The magazine promotes itself as “the go-to publication for positive and uplifting personal stories of celebrities and ordinary people,” which are told through a spiritual and Christian lens.

“We have this wonderful, engaged, dedicated and loyal audience, and we wanted to make sure that we were giving them the best product that we could produce for them,” said Grinnan.

On the print side, they’ve gone from 10 editions to six, but each will have a minimum of 100 pages, according to Grinnan. It will be printed on better quality paper, with a more modern look, and the storytelling will lend itself better to translation between digital and print sides through more visual storytelling.

The June / July issue is expected to feature Michelle Williams, former Destiny’s Child singer and actress, along with other celebrities, media figures and writers.

The new digital assets will help people “dig deep” into the stories that interest them, Temple said.

This includes added video components, photo slideshows not featured in the print edition, and other enhanced media content.

“It’s a 76 year old organization that has done wonderful things for people in different ways, but needed a digital transformation where we can help people with modern technology in a much more robust way than just through a magazine or book or other products, ”Temple said.

Currently, Temple said it has around 3 million subscribers on social media platforms and several million visitors to its website. He noted that at this point, they are reaching more people digitally than through their physical products.

Temple’s experience lies in digital transformations.

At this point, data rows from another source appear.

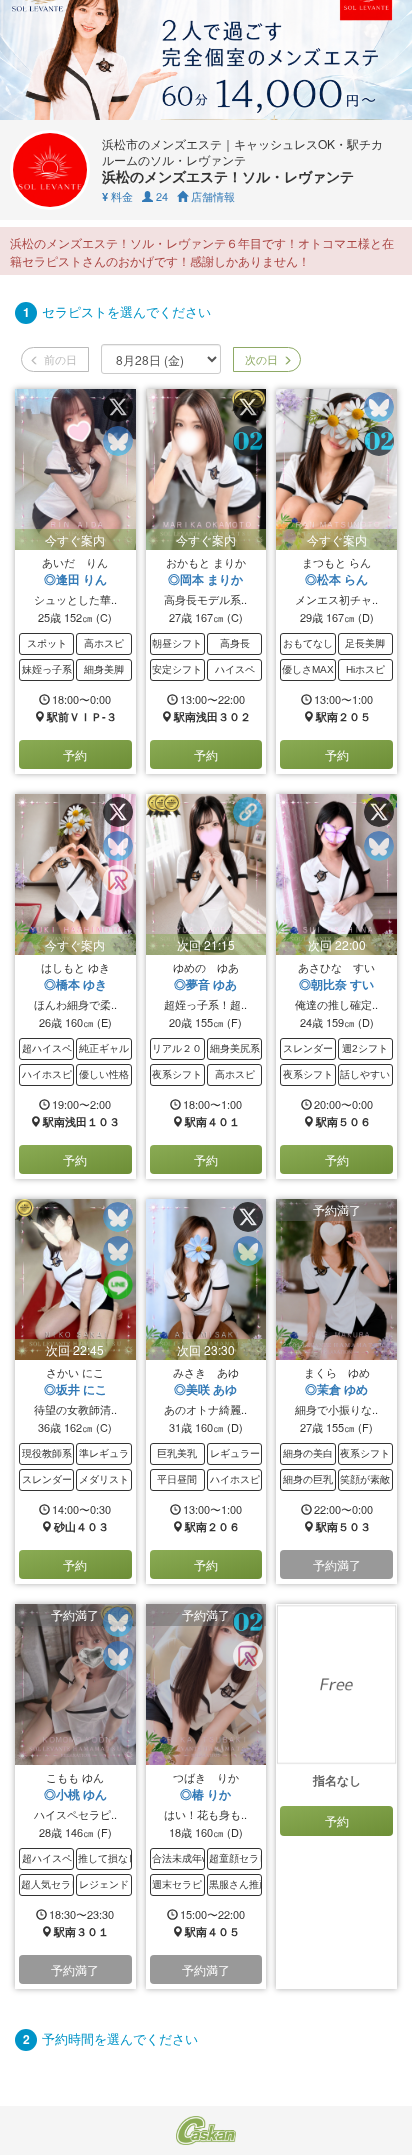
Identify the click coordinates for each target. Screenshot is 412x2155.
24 (160, 196)
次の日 (260, 359)
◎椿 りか (205, 1794)
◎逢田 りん (75, 579)
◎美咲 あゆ (205, 1389)
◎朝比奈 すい (336, 984)
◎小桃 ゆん (75, 1794)
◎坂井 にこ (75, 1389)
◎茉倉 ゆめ (336, 1389)
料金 (117, 196)
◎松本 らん (336, 579)
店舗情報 (211, 196)
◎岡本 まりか (205, 579)
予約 (75, 754)
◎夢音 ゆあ (205, 984)
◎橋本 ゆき (75, 984)
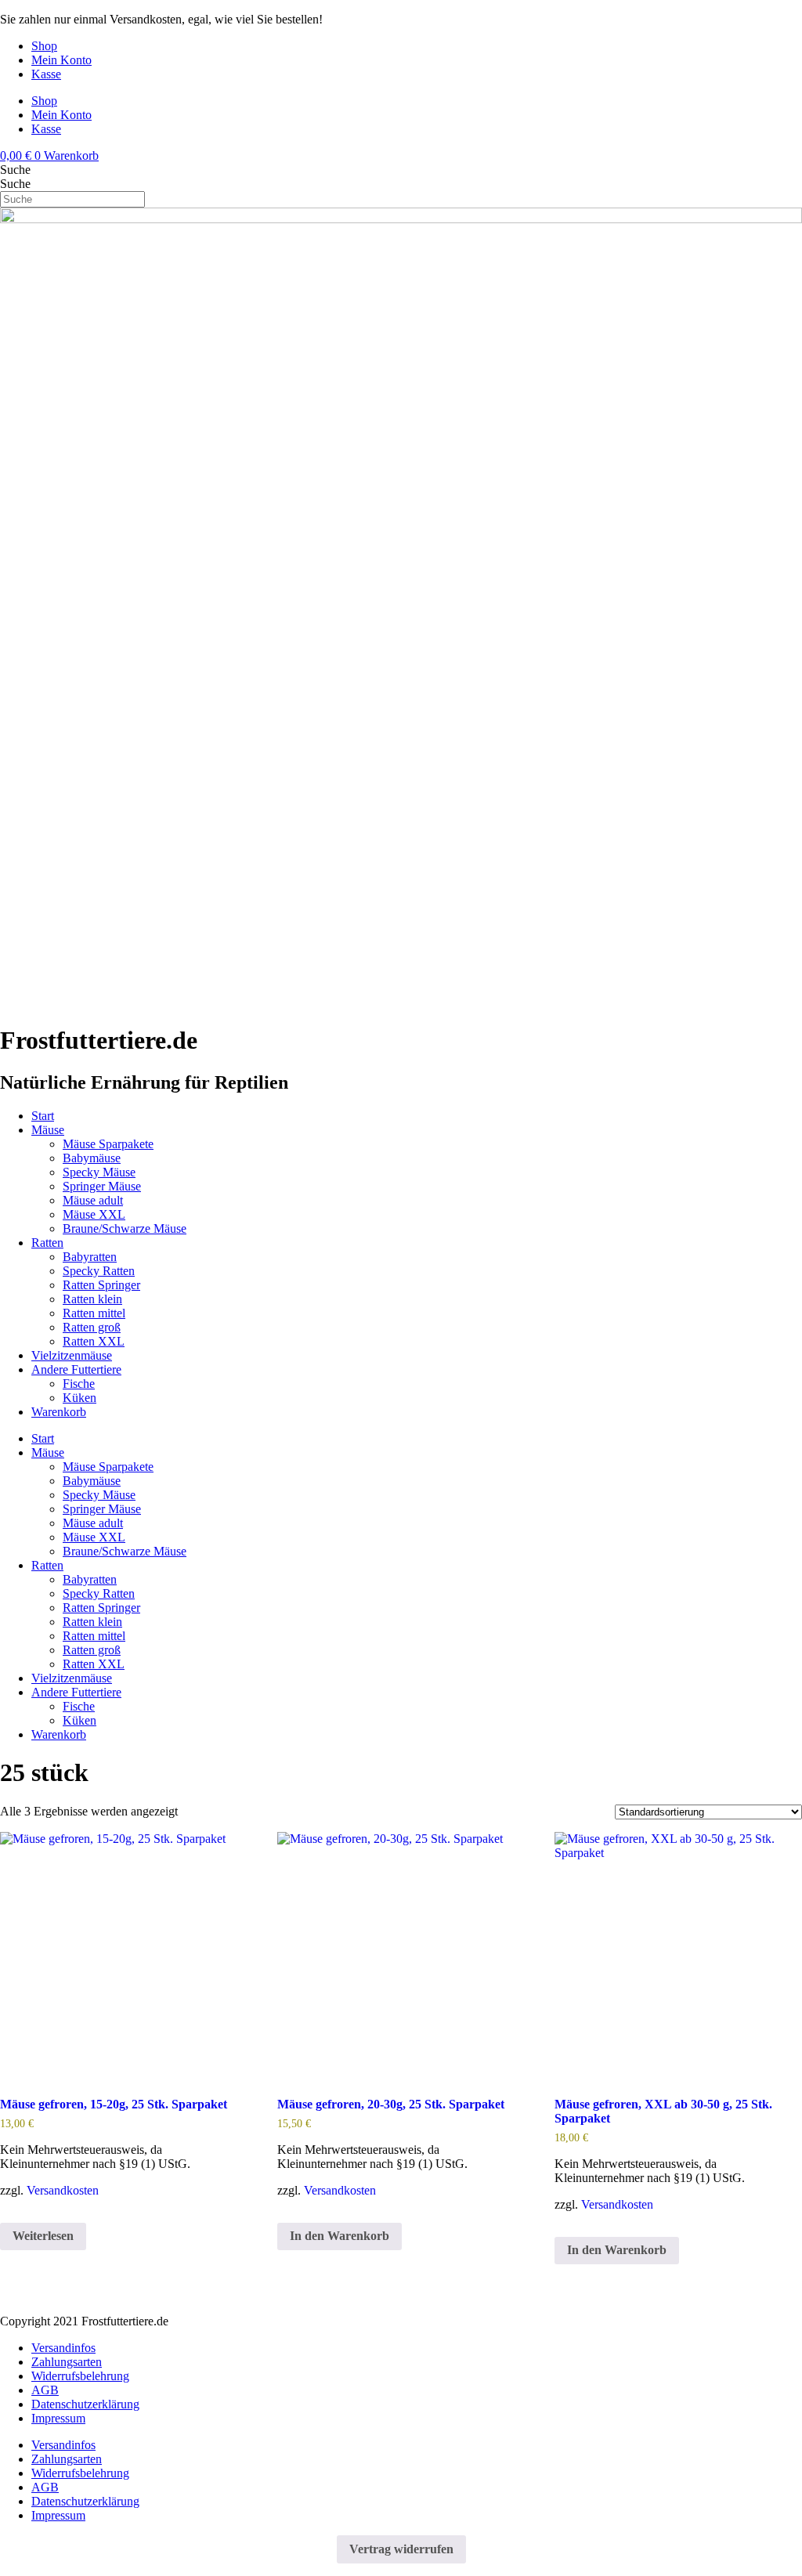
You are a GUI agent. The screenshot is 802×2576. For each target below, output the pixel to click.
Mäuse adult (93, 1200)
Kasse (46, 74)
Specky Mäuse (99, 1172)
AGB (45, 2390)
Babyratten (90, 1256)
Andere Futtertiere (76, 1369)
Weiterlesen (43, 2235)
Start (42, 1115)
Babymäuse (92, 1158)
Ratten (47, 1242)
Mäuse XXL (94, 1214)
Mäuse (47, 1129)
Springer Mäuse (102, 1186)
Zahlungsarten (66, 2361)
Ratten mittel (94, 1313)
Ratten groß (92, 1327)
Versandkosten (63, 2190)
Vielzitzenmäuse (71, 1355)
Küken (79, 1397)
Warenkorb (58, 1411)
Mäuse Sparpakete (108, 1144)
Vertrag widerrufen (401, 2549)
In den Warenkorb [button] (339, 2235)
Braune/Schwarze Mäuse (124, 1228)
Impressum (58, 2418)
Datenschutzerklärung (85, 2404)
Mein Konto (61, 60)
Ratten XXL (94, 1341)
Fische (79, 1383)
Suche (15, 169)
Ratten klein (92, 1299)
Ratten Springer (101, 1285)
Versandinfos (63, 2347)
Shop (44, 45)
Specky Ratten (99, 1270)
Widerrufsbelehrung (80, 2376)
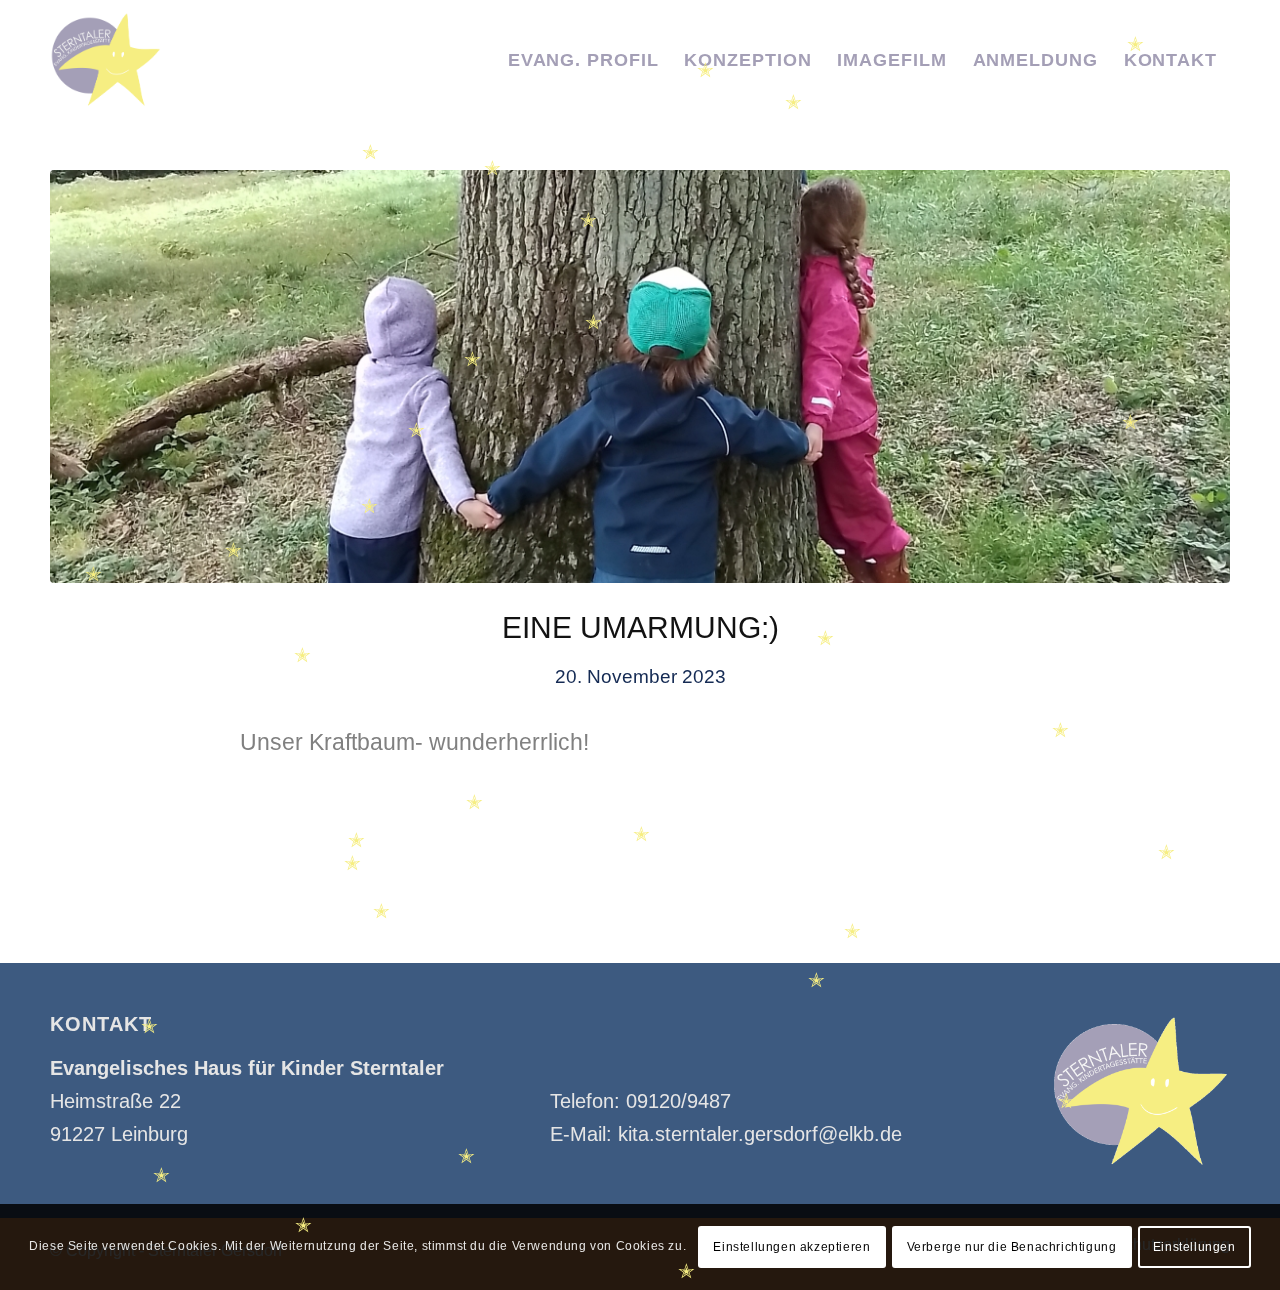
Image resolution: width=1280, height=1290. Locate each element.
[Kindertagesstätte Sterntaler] (106, 60)
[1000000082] (640, 376)
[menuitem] (583, 60)
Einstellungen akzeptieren (791, 1247)
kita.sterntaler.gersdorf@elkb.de (760, 1134)
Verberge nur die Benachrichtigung (1012, 1247)
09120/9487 (678, 1101)
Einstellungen (1194, 1247)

The CEO previously worked in the Manhattan District Attorney’s Office as the head of the Human Trafficking Response Unit, where he used data and technology to help identify victims of trafficking to provide help and support.

Now he is using these skills to reach Guideposts’ online audience.

Temple’s decision to move to Brookfield and work at Guideposts was driven by a deep connection to the mission and an admiration for the people of the organization, he said.

“We don’t proselytize, we don’t tell you what to believe, we don’t play politics,” he said. “In everything we create, we try to be the voice of a trusted friend.”

During the pandemic, Temple noticed that traffic to the site increased dramatically as people searched for the type of message of hope that he said their organization was trying to deliver.

Beacon prayer events, which were previously live but have gone virtual, have grown from hundreds of people to thousands.

While they have been working on digital transformations for several years now, Temple said the pandemic has accelerated some of the changes incorporated.

Grinnan said the pandemic has also renewed staff’s commitment to their readers, “meeting their needs for inspiration and hope.”

“I think it just shows the scope of some of the things we can do,” Temple said.